- **SET EXERCISE**
Starting at the line containing "Screen dimensions: 1366x663" and ending at the line containing "Looking at the screenshot, I should (x=178, y=103).", rewrite these lines with "green" changed to "blue" and everything else left as it is.

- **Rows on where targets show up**
========

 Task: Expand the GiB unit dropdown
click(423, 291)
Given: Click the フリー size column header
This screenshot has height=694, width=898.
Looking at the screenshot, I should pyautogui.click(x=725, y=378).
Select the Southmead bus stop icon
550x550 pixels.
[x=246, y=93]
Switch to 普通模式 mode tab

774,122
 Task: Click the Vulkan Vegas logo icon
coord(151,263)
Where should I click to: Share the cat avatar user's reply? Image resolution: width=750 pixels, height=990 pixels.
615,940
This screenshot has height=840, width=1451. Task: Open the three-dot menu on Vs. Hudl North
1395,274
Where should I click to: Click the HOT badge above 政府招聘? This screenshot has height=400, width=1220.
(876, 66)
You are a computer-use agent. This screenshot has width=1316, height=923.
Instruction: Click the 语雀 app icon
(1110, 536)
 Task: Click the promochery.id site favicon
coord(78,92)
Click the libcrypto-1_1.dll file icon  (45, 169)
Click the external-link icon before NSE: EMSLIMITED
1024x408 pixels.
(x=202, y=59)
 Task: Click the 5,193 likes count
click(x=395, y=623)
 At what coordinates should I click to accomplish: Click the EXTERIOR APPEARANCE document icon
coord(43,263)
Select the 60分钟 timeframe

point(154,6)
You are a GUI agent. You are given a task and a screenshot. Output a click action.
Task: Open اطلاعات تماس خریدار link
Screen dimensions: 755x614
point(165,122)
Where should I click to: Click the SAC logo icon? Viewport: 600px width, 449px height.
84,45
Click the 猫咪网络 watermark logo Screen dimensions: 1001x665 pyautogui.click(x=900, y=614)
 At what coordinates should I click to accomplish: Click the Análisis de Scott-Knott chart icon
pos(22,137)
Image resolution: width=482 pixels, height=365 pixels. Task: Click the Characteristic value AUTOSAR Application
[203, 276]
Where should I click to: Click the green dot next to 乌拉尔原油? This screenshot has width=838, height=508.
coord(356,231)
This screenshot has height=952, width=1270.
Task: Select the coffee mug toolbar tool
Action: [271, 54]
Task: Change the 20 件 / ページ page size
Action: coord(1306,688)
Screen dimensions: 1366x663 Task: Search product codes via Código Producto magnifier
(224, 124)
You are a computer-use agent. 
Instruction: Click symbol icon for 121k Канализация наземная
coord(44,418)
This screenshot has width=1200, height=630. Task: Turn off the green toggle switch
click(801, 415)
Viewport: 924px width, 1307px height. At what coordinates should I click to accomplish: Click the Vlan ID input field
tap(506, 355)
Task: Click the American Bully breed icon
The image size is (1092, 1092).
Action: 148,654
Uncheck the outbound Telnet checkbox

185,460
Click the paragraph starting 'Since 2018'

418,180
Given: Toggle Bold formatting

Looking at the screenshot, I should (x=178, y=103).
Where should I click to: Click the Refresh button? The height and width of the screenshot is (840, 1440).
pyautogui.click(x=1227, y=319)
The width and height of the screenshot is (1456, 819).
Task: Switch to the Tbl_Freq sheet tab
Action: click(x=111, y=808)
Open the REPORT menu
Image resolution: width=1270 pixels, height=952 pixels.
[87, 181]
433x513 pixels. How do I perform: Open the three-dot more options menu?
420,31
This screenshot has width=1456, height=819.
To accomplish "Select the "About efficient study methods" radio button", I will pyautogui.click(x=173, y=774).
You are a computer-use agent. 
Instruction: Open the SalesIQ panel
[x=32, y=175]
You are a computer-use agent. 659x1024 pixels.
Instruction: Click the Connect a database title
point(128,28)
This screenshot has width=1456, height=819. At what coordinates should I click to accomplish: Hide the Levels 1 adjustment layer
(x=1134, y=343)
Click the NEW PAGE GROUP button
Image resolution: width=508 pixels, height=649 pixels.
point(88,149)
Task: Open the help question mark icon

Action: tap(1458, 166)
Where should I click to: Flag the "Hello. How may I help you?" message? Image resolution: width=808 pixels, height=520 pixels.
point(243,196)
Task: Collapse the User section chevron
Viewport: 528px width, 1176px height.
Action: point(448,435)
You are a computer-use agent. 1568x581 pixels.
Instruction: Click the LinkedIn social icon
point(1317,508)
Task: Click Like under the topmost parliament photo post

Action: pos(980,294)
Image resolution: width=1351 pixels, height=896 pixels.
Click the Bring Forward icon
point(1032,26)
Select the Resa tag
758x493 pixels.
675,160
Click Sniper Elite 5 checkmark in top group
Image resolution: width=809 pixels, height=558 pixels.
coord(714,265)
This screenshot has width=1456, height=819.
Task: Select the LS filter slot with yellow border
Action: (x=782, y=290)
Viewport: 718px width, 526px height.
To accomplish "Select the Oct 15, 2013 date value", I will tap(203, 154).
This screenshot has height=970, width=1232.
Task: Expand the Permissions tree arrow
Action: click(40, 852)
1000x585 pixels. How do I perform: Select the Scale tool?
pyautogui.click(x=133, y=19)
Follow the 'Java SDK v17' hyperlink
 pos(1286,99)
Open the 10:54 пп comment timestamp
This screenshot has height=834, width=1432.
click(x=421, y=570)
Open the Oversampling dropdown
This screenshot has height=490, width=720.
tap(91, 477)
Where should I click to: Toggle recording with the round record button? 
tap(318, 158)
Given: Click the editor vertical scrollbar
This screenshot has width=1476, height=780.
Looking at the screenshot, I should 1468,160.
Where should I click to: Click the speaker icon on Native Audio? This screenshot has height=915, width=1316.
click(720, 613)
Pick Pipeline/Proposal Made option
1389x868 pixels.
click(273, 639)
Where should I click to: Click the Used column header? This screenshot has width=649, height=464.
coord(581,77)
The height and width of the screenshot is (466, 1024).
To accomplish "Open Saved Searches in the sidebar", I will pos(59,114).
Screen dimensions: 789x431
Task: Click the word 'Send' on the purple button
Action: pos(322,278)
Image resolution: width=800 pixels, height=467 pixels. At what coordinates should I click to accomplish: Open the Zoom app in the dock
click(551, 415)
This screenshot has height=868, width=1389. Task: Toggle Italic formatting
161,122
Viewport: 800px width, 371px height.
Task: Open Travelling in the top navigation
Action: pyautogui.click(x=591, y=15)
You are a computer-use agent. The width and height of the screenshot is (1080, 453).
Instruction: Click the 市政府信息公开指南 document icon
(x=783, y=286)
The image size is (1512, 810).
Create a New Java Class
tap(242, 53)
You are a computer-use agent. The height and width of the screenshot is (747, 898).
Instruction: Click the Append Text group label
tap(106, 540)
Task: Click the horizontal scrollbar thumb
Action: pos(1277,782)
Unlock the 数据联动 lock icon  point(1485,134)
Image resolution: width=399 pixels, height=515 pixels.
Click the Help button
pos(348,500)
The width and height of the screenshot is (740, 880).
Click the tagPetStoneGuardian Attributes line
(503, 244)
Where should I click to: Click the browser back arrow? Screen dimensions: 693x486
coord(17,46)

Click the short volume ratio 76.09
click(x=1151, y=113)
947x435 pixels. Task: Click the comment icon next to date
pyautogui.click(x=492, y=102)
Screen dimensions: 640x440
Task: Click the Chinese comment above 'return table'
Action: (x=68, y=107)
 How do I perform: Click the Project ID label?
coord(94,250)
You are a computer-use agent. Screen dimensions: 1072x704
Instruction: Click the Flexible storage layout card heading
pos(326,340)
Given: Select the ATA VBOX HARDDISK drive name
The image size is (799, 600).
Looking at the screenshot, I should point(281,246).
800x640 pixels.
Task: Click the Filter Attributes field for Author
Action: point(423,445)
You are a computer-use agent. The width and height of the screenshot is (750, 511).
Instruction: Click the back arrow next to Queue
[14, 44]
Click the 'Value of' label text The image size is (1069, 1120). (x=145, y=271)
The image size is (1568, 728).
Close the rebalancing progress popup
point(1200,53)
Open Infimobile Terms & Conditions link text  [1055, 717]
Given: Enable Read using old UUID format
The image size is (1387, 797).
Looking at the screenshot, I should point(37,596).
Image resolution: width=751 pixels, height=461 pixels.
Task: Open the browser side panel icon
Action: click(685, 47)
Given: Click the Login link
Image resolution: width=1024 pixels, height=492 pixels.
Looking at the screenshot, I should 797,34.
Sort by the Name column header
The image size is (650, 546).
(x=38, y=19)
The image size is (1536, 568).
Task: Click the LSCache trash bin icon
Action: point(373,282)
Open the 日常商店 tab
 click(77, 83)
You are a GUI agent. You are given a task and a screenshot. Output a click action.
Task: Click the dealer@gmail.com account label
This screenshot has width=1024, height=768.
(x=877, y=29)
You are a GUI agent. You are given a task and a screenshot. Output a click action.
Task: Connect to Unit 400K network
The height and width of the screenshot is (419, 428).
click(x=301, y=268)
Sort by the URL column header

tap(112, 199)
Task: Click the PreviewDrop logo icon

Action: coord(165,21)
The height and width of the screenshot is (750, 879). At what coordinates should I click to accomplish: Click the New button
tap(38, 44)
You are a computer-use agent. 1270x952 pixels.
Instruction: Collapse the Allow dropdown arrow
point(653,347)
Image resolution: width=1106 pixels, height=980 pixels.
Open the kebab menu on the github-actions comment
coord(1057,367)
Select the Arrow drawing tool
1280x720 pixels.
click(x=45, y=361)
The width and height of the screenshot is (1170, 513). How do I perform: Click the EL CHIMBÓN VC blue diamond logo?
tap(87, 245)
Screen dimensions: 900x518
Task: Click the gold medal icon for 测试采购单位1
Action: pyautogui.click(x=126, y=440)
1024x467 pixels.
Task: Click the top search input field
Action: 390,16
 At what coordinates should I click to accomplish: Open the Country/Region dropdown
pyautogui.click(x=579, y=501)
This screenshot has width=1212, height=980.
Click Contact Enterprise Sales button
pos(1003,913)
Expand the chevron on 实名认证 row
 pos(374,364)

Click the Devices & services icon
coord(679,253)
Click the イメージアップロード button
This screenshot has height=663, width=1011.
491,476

========

- **ANSWER FOR THIS EXERCISE**
Screen dimensions: 1366x663 Task: Search product codes via Código Producto magnifier
(224, 124)
You are a computer-use agent. 
Instruction: Click symbol icon for 121k Канализация наземная
coord(44,418)
This screenshot has width=1200, height=630. Task: Turn off the blue toggle switch
click(801, 415)
Viewport: 924px width, 1307px height. At what coordinates should I click to accomplish: Click the Vlan ID input field
tap(506, 355)
Task: Click the American Bully breed icon
The image size is (1092, 1092).
Action: 148,654
Uncheck the outbound Telnet checkbox

185,460
Click the paragraph starting 'Since 2018'

418,180
Given: Toggle Bold formatting

Looking at the screenshot, I should (x=178, y=103).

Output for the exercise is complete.